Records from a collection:
:::::

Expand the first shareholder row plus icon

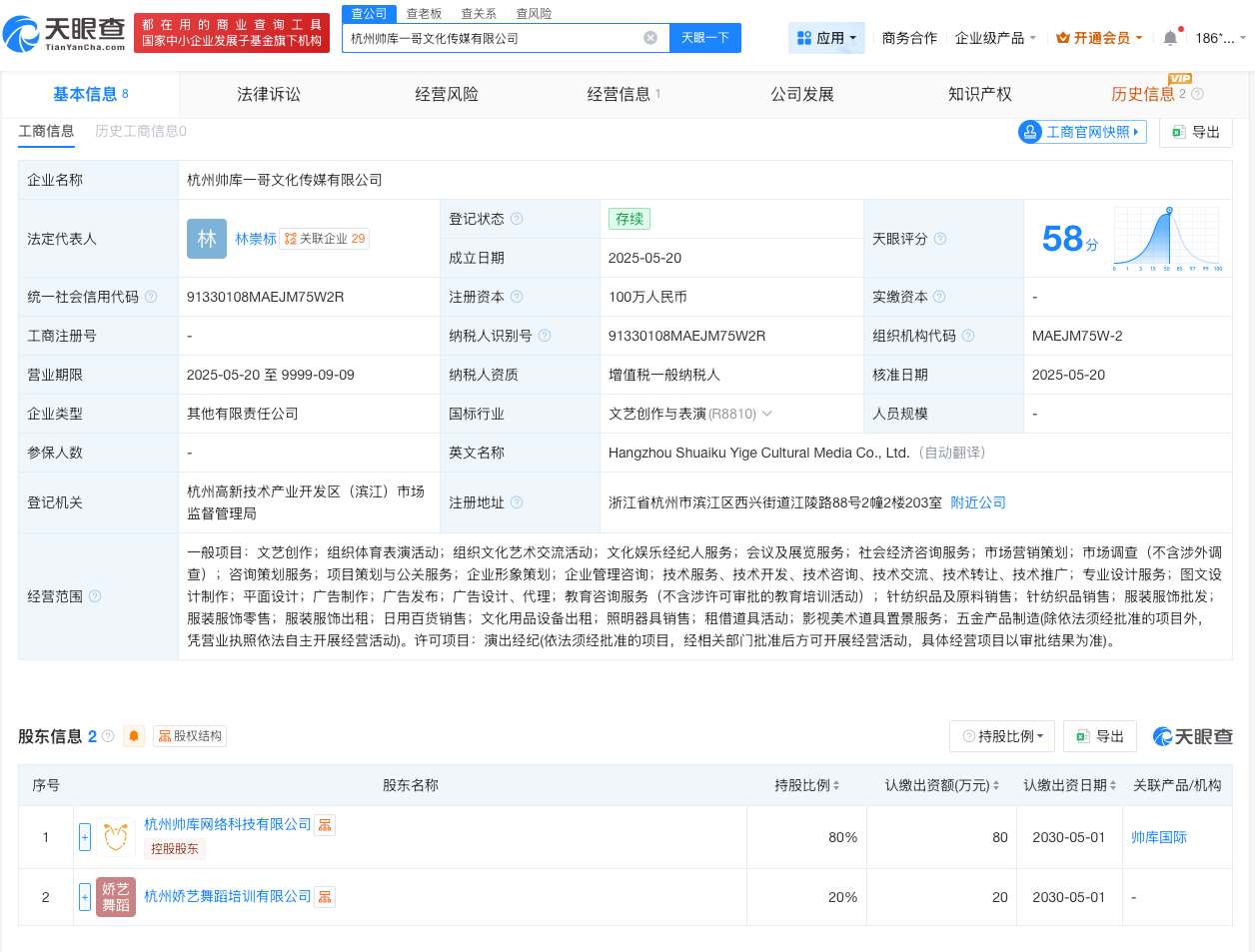coord(85,837)
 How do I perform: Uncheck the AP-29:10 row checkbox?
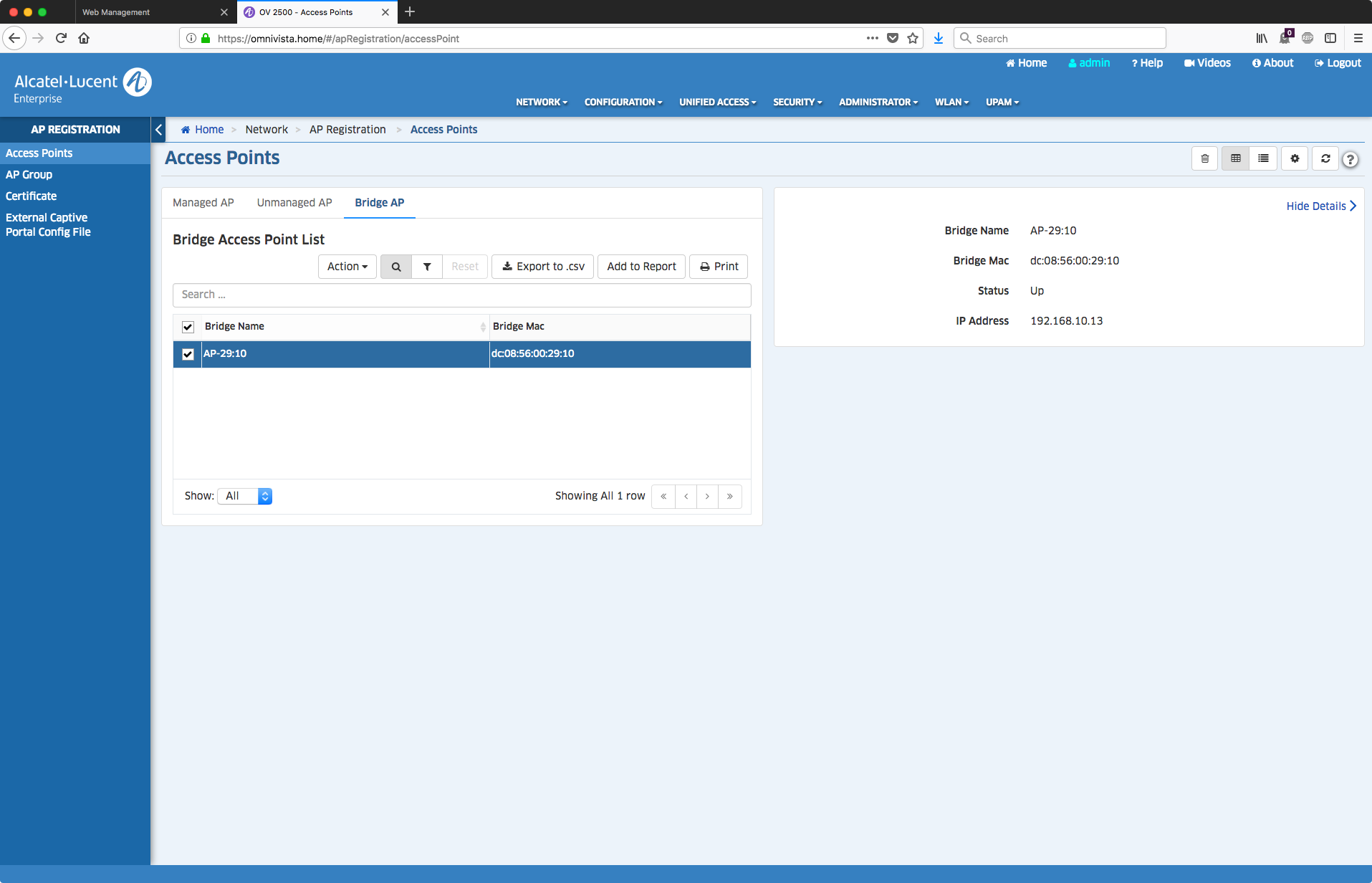tap(188, 354)
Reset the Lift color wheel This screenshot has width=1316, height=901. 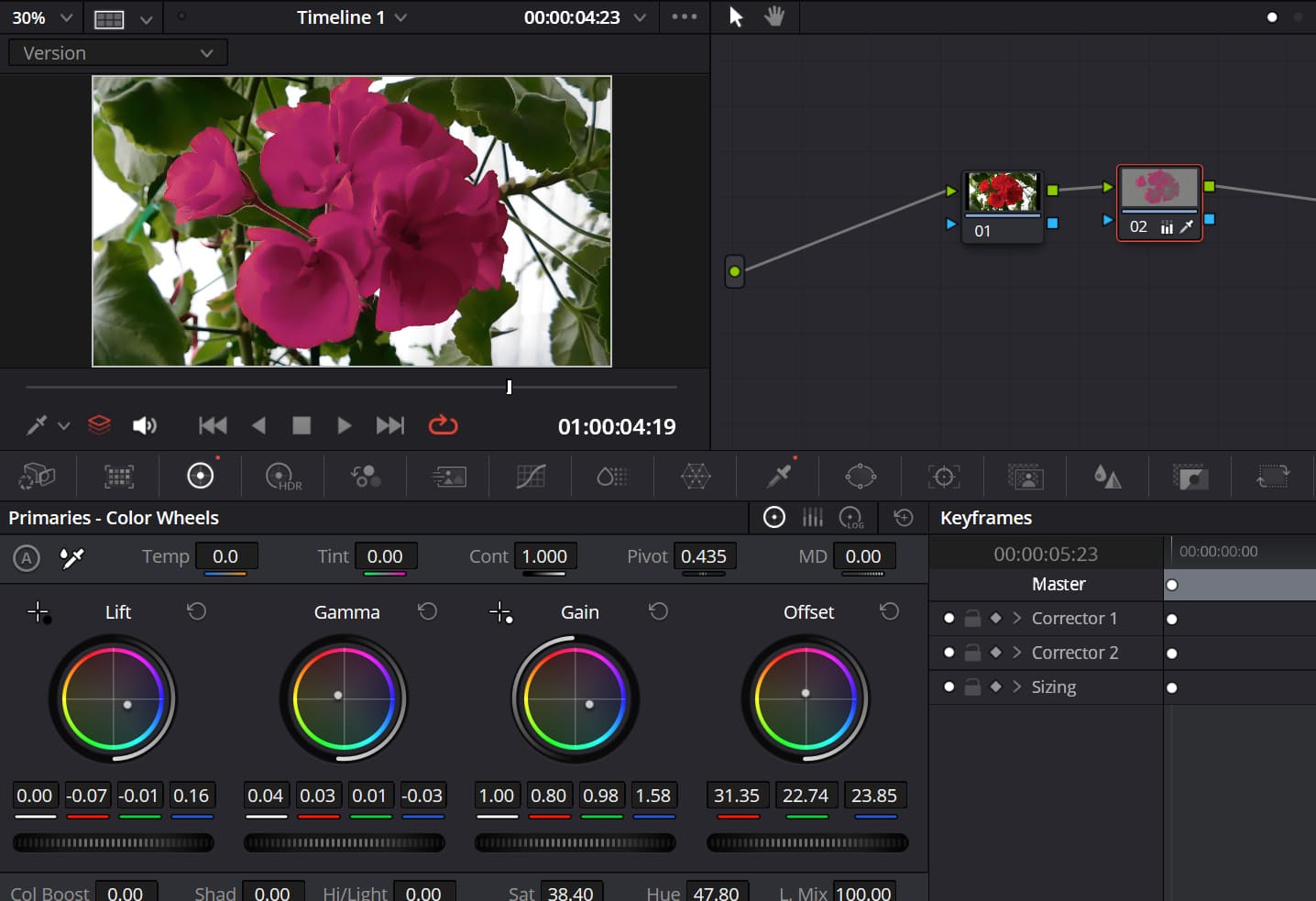click(196, 611)
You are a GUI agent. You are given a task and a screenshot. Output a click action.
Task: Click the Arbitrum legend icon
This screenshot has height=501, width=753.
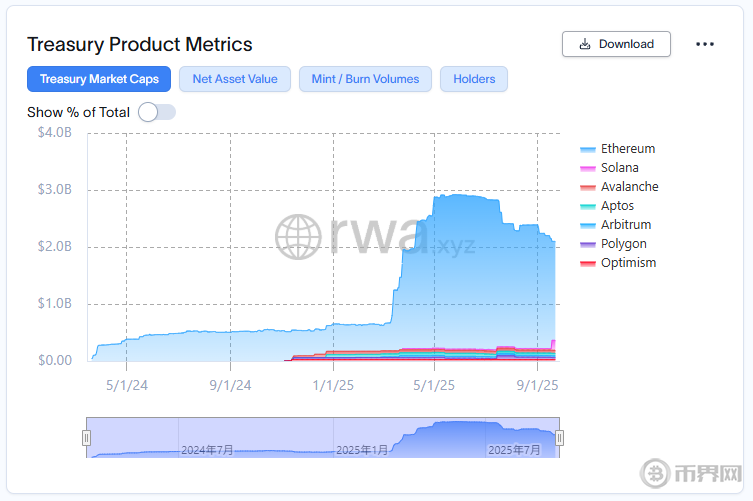click(x=588, y=226)
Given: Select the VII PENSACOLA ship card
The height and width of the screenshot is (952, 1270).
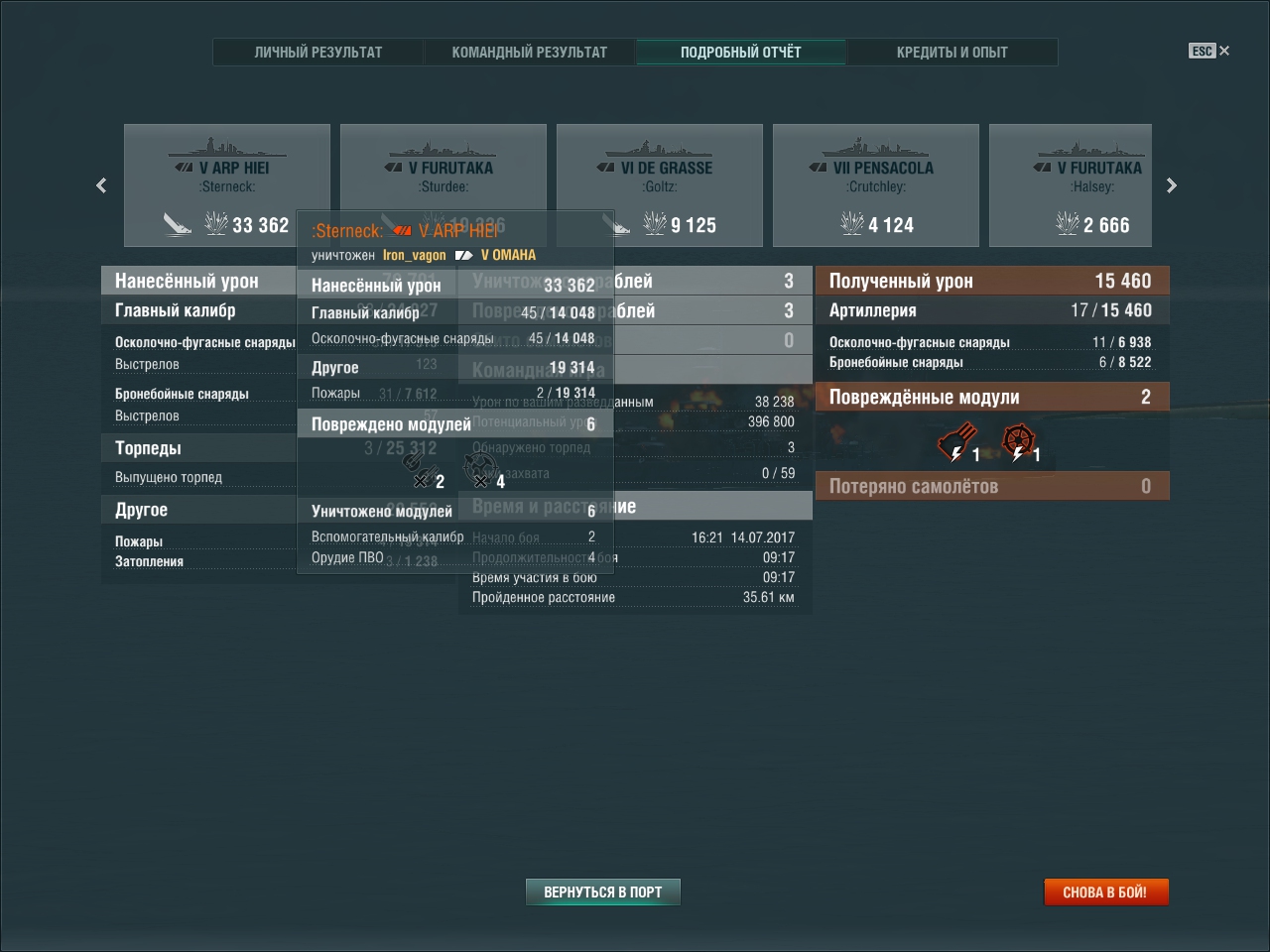Looking at the screenshot, I should [876, 185].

:::::

Work required: Select each line above that includes the word "icon", and copy those lines.

Complete output:
Expand the first shareholder row plus icon
Task: Click the Arbitrum legend icon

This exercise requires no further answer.